According to the CBO, US GDP will be ~$22 trillion in 2021. The federal government will collect $3.5 trillion but will spend ~$7.1T, not including some portion of the proposed $2T infrastructure bill. This flood of cash will boost economic growth to north of 6% YOY, inflate stock, real estate and commodity prices, and create a toxic environment for bonds and cash. But the trillion-dollar question is; does government spending increase prosperity or is it simply a zero-sum game?
*Market index data as of 3/31/2021
Where does wealth come from? To boil it down to a single word: innovation. The printing press, the cotton gin, the steam engine, the electric light, the assembly line, the automobile, semiconductors, the internet, 3D printing, and cloud computing, to name a few, created massive shifts in productivity, simultaneously increasing output and decreasing costs. In other words, boosting productivity, which enables consumers to purchase a widget for less money.

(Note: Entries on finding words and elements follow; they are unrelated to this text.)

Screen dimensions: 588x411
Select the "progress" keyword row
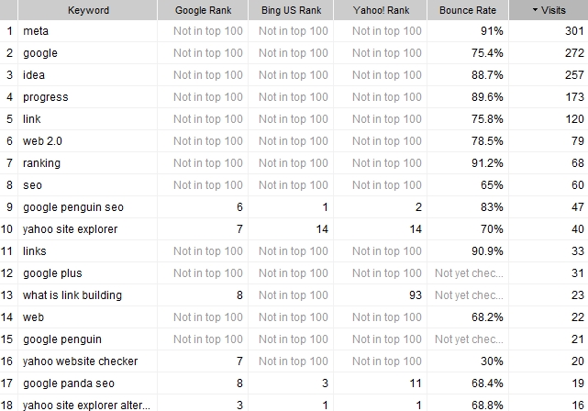(46, 97)
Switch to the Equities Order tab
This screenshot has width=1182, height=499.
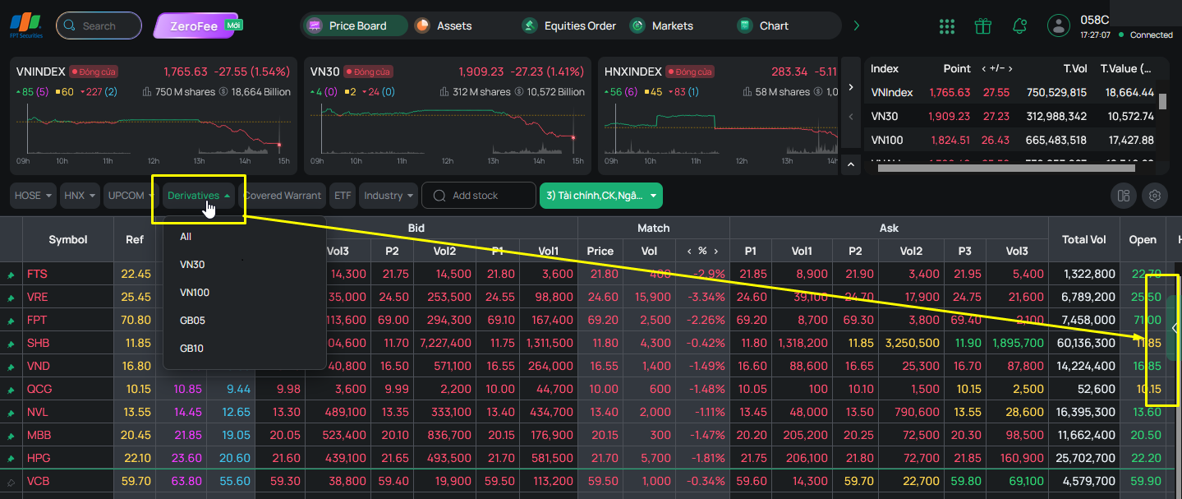[569, 26]
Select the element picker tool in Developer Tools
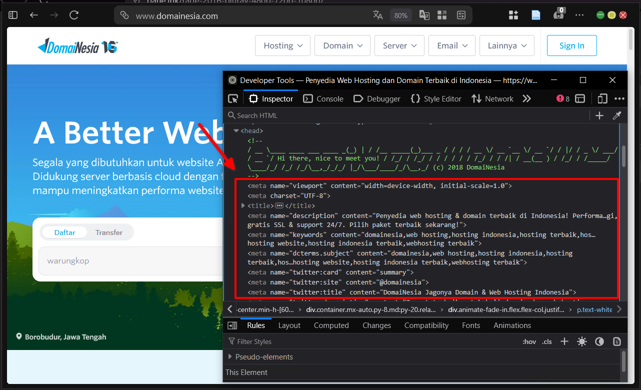 [233, 99]
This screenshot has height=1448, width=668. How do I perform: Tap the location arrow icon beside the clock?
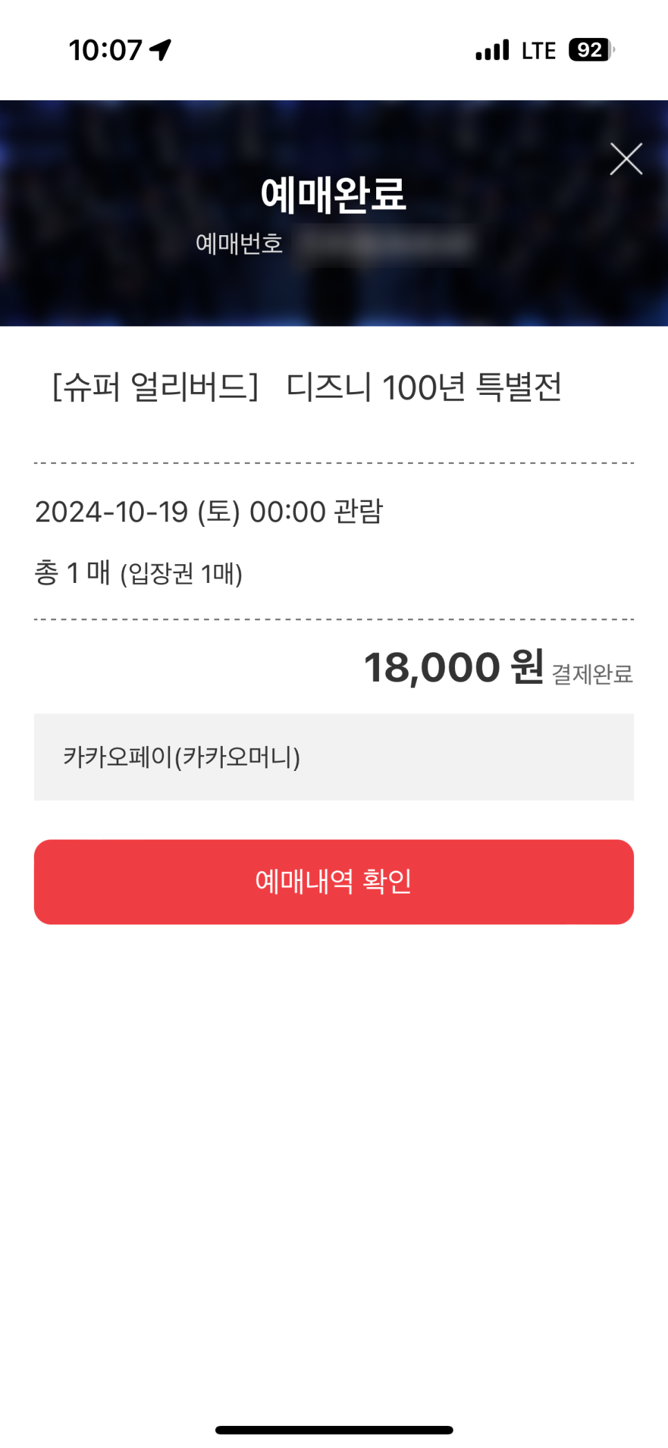coord(160,50)
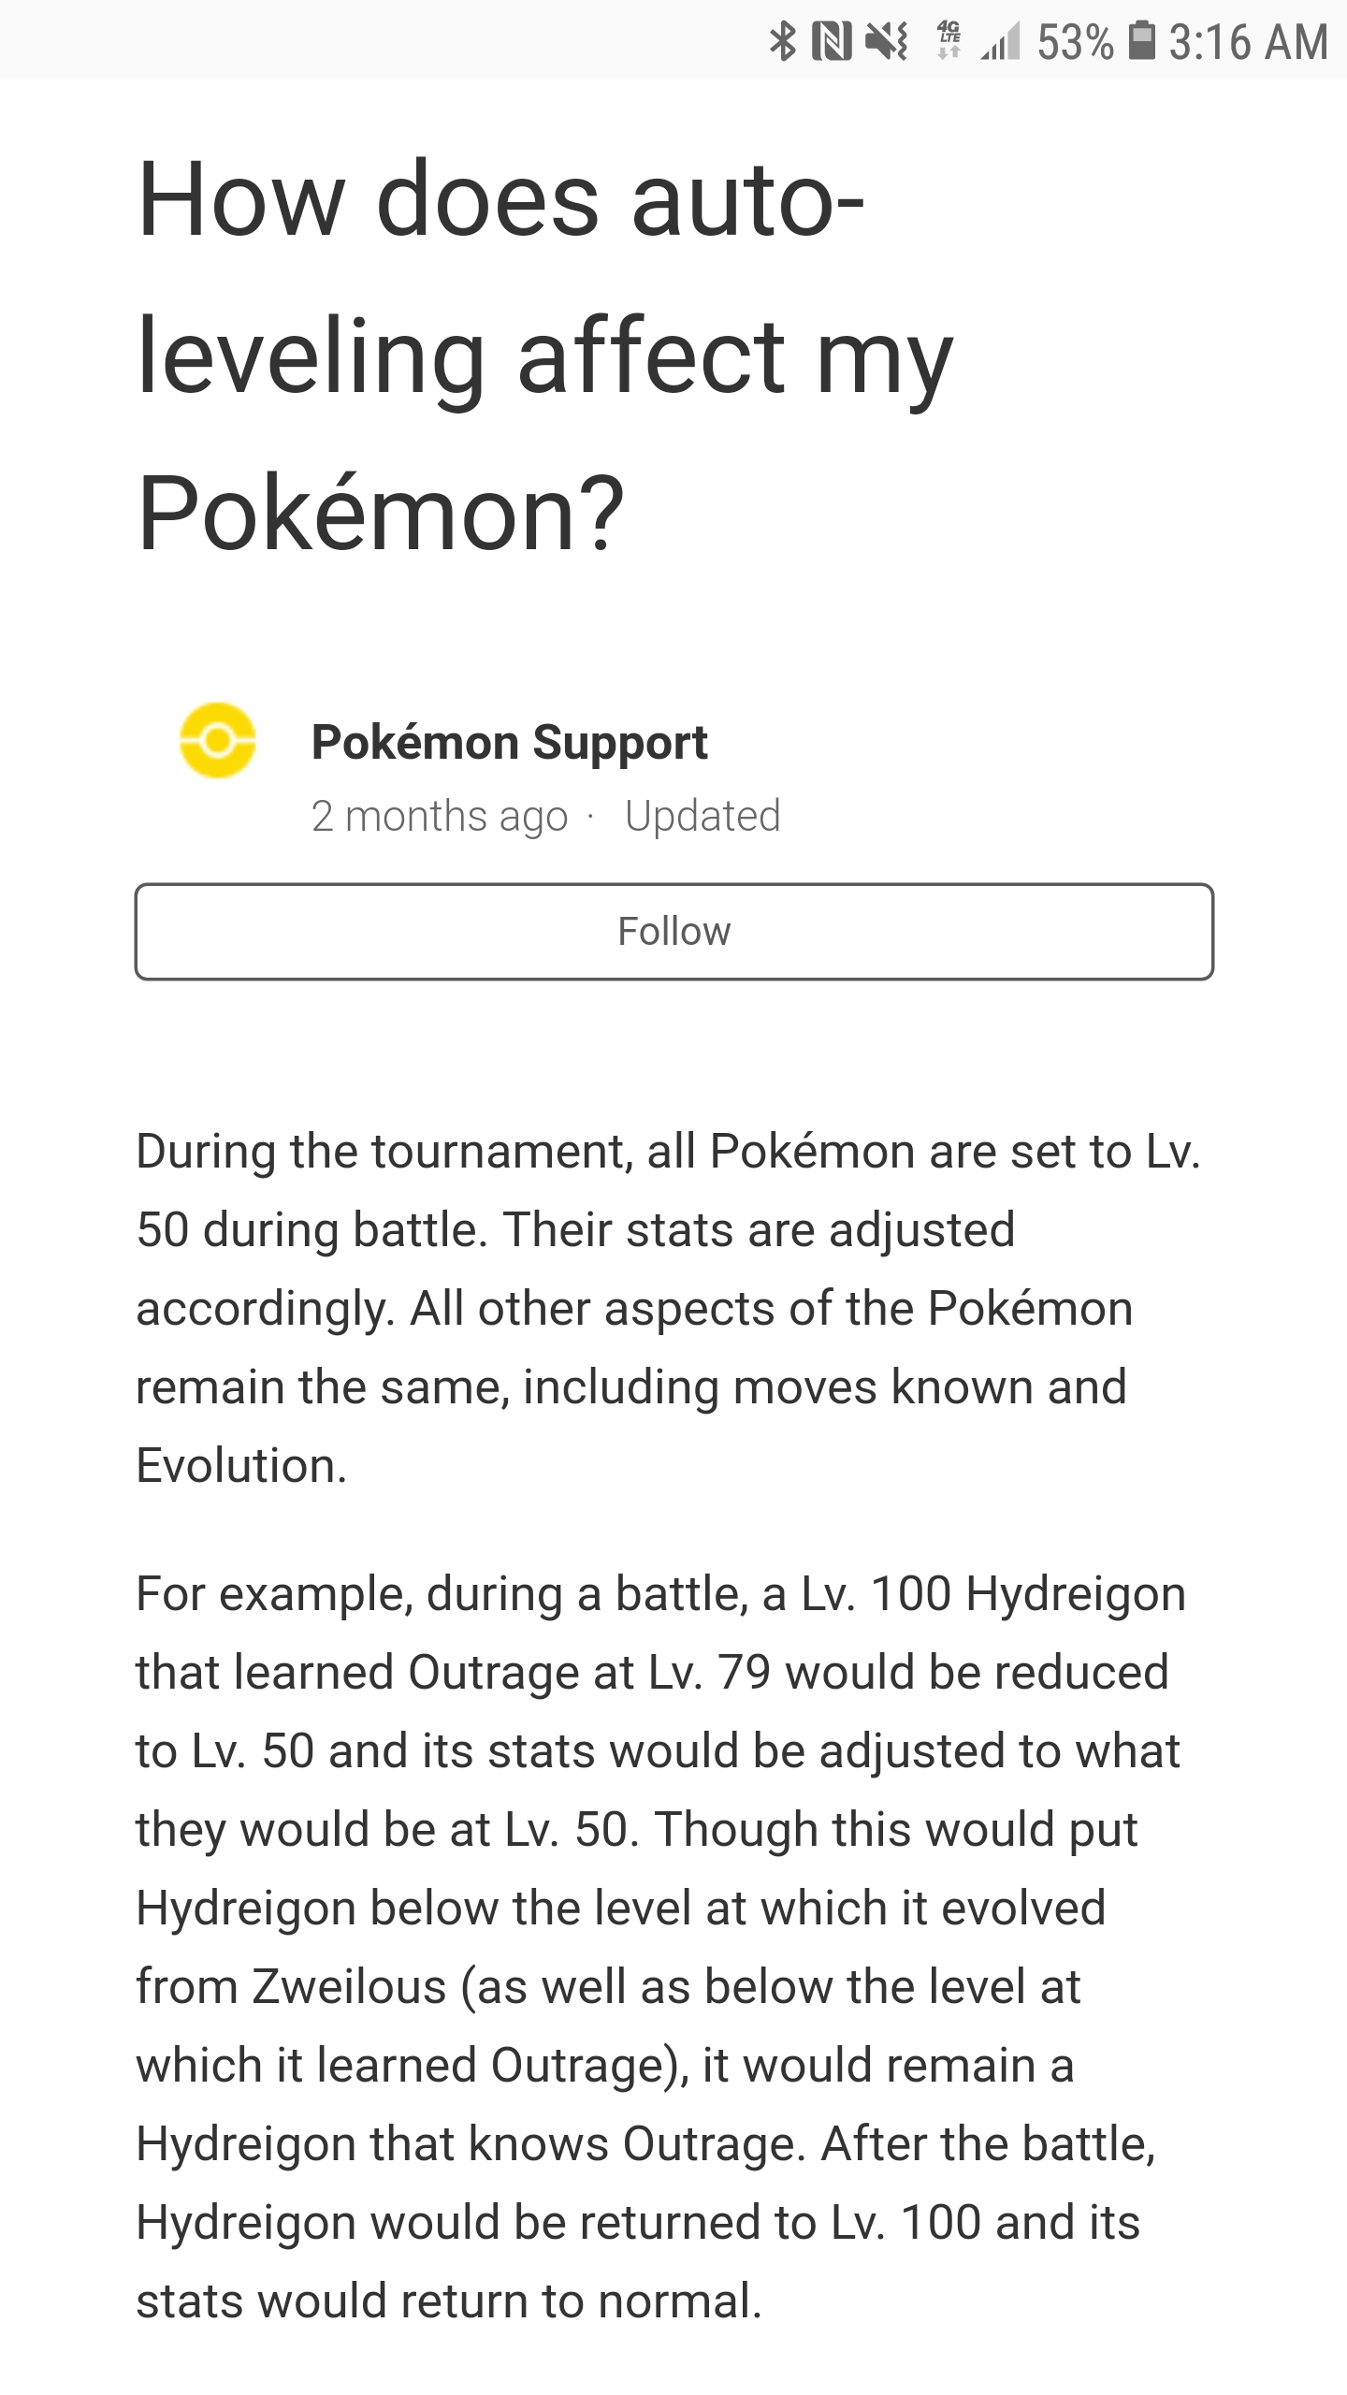Open the Pokémon Support author profile
Screen dimensions: 1347x2395
(509, 743)
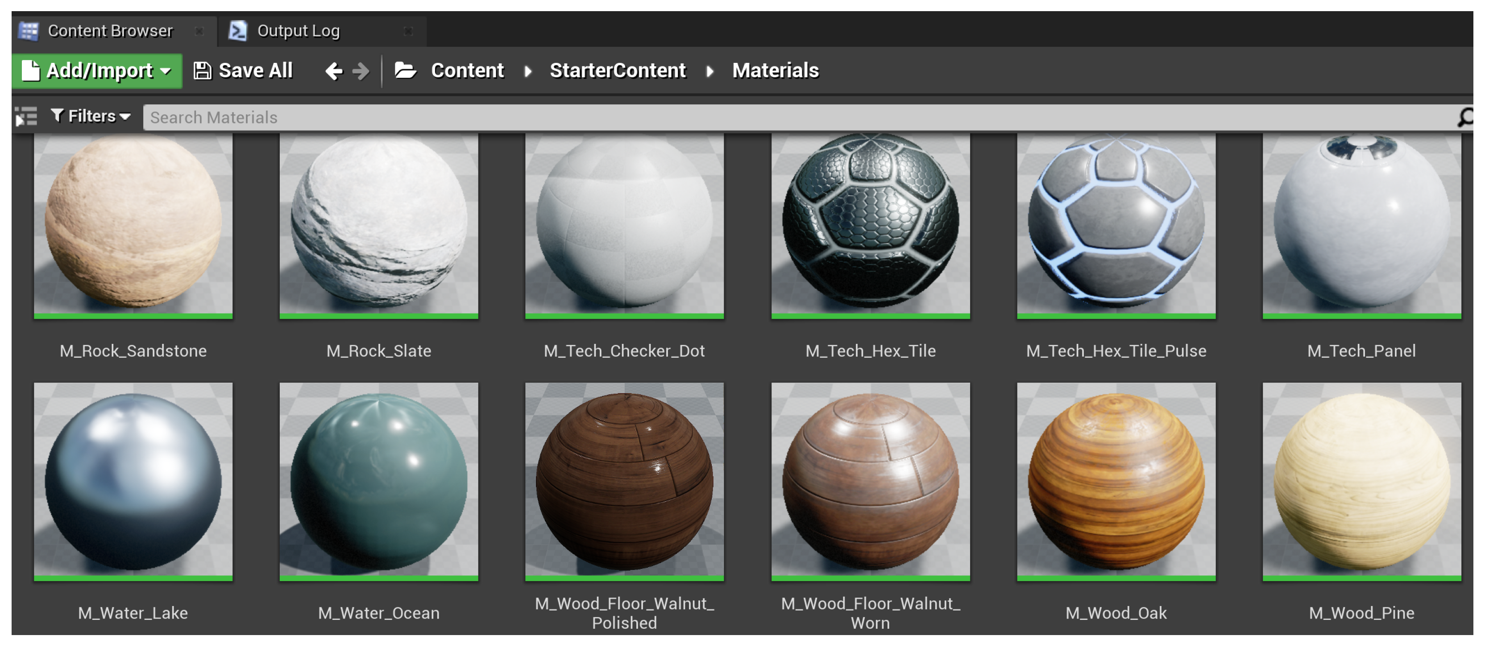Select the Content Browser tab
The height and width of the screenshot is (648, 1485).
pyautogui.click(x=110, y=31)
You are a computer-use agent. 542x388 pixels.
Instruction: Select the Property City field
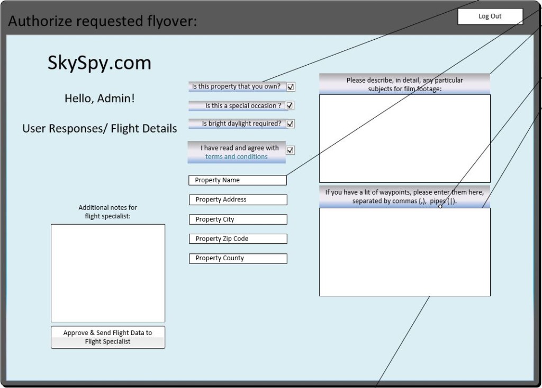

Shifts in technology and innovation allow manufacturers to produce their stuff better and cheaper. Technology is deflationary and destroys the price of goods and services over time. Below is a chart comparing the cost of six items over thirty years. Besides the dramatic drop in price, both in nominal and real dollars, the quality improved exponentially as well.
The Motley Fool
To illustrate, imagine an isolated island village with ten inhabitants, all of whom live in a cave. The villagers spend the majority of their waking hours hunting, spearing, cleaning, cooking, and eating fish. In a flash of brilliance, one weaves a fishing net and discovers she can use this new technology to catch all of the fish in a single hour that the village eats in an entire day. Overnight, the other nine villagers are out of work (creative destruction). No longer needing to spend his days fishing, another villager learns how to grow fruits and vegetables to trade for fish. Not wanting to be left out, one learns how to make sandals and do likewise. Another begins to fashion garments. Another pottery. One discovers a way to store and deliver fresh water to each hut. One learns how to create medicines and healing salves from the local flora. One learns how to make ale and wine. One learns how to make bread. And another learns how to make small boats that can be used travel to the other side of the island, where there is another village with entirely different goods and services that they are willing to trade. Seemingly overnight, the prosperity and subsequent standard of living of the village is increased exponentially, and it all started with a single idea.
The government never has and never will create wealth. Wealth creation only occurs in the private sector and does so for a profit motive. Keynesian demand-side economic policies—which confiscate capital from the private sector, either today or in the future—intended to boost output and full employment, were conceived at a time when the UK was running a budget surplus and debt to GDP was 8%. Keynes never in his wildest dreams envisioned a developed nation with $28 trillion in national debt, and 130% debt to GDP.
In the 1996 movie, Jerry Maguire, Cuba Gooding Jr.’s character, Rod Tidwell, when asked what he wanted, famously responded, “Show me the money.” As evidenced by history, the current trajectory of imprudent deficit spending and money printing leads to weeping and gnashing of teeth in the long run. In the short run, however, the market wants to see the money and both Uncle Sam and the Federal Reserve are happy to oblige. But government spending never has and never will create wealth or increase prosperity. The oft-touted multiplier effect, can and does create wealth in the private sector, but does not in the public sector. If it did, logic dictates that no government would ever experience a recession or depression, as they could simply spend their way to prosperity indefinitely. Unfortunately, there is no such thing as a free lunch. At some point, you have to pay the bill.